NORFOLK — Technology business leaders and educators across the region aim to forge closer alliances to strengthen Hampton Roads' reputation as a high-tech hub.

They are focusing on two things: partnerships that could turn cutting-edge research into new commercial products and producing a larger homegrown work force of engineers, scientists and technicians.

The effort is being pushed by the Hampton Roads Technology Council, which on Thursday held a half-day workshop designed to bridge cultural and communication gaps between academia and industry.

About 50 local industry executives, lab researchers and educators representing public schools, community colleges and universities gathered at the Holiday Inn Select on Military Highway. They talked about ways to work together to meet work-force demands, solve industry problems and generate more research leading to marketable products.

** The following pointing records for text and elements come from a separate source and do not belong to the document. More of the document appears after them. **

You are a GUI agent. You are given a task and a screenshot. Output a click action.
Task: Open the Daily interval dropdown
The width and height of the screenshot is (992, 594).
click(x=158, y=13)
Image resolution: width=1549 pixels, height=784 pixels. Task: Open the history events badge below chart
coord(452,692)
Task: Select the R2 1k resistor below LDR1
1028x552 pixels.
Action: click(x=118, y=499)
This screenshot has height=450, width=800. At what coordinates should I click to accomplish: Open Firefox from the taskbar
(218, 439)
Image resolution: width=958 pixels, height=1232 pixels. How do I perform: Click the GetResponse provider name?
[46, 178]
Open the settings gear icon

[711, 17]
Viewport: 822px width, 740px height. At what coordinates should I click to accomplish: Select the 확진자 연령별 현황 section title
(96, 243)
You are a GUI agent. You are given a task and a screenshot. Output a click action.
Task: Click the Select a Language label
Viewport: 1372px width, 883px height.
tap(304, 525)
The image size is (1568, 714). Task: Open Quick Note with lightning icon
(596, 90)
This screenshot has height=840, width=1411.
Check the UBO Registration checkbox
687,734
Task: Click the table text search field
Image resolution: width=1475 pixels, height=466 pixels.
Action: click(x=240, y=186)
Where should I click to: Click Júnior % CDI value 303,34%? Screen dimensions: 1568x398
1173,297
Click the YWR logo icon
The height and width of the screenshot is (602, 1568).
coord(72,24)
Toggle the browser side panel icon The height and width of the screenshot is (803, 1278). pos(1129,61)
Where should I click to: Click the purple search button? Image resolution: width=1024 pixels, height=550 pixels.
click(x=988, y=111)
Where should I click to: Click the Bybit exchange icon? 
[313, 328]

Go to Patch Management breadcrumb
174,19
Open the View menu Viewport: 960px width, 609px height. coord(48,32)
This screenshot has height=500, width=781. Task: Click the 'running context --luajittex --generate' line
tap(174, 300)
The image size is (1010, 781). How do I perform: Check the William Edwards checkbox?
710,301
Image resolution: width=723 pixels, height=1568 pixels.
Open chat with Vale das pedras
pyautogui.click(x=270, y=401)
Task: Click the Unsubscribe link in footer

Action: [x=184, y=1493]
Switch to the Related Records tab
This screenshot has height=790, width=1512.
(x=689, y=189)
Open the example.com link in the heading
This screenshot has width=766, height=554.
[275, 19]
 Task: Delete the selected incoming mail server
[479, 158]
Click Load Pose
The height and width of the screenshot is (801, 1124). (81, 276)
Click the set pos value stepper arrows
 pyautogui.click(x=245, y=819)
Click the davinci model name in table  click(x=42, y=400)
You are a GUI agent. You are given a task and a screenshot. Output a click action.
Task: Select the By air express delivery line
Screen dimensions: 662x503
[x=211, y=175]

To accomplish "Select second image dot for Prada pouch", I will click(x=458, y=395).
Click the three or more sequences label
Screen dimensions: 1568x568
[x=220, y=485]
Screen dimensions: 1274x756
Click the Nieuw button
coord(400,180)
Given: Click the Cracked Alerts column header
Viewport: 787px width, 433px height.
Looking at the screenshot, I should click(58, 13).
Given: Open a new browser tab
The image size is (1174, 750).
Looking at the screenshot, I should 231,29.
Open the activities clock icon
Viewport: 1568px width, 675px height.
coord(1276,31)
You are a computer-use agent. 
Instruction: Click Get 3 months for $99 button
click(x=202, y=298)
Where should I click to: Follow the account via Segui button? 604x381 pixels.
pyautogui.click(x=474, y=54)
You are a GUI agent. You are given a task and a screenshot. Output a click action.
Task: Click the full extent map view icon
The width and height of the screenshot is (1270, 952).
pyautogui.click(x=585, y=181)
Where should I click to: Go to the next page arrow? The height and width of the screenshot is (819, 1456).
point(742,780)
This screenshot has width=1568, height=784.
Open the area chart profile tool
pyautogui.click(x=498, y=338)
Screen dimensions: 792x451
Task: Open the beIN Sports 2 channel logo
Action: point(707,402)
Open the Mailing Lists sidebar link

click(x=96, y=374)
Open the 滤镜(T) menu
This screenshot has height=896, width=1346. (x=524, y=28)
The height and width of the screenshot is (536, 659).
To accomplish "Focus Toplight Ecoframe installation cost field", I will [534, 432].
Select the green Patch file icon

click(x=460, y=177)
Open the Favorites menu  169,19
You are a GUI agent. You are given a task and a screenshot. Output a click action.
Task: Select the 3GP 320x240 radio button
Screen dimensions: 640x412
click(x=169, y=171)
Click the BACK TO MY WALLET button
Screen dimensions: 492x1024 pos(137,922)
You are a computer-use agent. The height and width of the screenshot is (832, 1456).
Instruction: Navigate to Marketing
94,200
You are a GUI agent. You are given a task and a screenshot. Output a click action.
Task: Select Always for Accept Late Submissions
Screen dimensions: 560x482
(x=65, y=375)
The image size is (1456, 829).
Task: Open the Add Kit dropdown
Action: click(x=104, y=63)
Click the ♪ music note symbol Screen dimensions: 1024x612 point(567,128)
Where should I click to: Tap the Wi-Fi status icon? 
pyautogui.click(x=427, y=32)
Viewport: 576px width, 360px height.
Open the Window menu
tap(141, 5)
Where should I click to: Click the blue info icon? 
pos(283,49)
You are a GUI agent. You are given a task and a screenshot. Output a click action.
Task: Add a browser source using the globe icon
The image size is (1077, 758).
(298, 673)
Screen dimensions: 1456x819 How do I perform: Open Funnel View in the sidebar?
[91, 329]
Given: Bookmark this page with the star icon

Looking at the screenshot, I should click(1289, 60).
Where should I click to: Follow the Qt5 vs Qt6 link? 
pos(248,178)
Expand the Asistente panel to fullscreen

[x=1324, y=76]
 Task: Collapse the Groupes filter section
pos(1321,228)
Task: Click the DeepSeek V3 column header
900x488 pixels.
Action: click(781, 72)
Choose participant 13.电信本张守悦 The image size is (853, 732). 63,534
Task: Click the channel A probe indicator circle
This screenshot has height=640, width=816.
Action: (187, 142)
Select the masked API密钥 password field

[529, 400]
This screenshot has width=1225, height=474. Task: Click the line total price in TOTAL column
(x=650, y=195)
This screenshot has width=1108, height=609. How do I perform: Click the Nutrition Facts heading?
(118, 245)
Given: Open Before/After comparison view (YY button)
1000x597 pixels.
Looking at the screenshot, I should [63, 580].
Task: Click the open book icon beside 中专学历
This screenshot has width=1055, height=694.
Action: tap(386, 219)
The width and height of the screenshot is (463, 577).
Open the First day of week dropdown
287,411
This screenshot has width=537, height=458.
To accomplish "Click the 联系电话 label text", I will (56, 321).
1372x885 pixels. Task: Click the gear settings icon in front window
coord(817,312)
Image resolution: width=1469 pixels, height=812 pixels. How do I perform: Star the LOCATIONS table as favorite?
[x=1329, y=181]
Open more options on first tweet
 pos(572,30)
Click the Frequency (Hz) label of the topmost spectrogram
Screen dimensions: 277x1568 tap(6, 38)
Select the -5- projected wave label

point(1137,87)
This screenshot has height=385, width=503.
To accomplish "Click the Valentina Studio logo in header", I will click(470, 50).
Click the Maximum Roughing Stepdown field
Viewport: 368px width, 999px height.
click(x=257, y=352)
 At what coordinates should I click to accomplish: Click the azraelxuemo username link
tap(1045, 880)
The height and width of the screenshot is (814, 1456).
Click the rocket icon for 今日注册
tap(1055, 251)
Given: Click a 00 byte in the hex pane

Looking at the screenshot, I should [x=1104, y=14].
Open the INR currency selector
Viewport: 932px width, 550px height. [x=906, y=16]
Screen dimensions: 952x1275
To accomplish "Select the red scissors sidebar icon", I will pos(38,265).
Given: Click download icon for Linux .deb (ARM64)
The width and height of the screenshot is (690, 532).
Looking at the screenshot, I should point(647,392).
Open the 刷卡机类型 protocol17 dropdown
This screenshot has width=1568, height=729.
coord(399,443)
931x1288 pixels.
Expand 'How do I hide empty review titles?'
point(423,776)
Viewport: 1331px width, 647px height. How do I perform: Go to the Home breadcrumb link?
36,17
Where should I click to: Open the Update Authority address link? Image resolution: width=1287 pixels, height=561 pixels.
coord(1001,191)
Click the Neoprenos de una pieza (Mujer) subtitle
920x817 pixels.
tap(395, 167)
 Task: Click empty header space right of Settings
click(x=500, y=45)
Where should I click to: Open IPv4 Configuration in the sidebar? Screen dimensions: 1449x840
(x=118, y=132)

"I think the technology community needs to do a better job of reaching out to the universities and building those relationships," said David Edwards, senior vice president and director of engineering services at WR Systems Ltd., a Fairfax County-based government contractor with an office in Norfolk.

The region needs more locally educated technologists and scientists and must do a better job of keeping talented young people from moving elsewhere, Edwards and others said.

"You need a skill mix with a lot of breadth to accommodate the total work-force needs of that industry," said Lee Beach Jr., executive director of the Hampton Roads Research Partnership. "We have recognized our potential, and I think all these communities are energized to be responsive."

During the past decade, the region gradually has developed the potential to become a national technology hub, researchers said, and has resources that are the envy of other high-tech regions, including two federal research labs: NASA Langley Research Center and the Thomas Jefferson National Accelerator Facility.

Thomas Morris, Virginia's education secretary, said new legislation now in place has set goals for state universities such as Old Dominion and Norfolk State to become more involved in spurring economic development and research with commercial applications.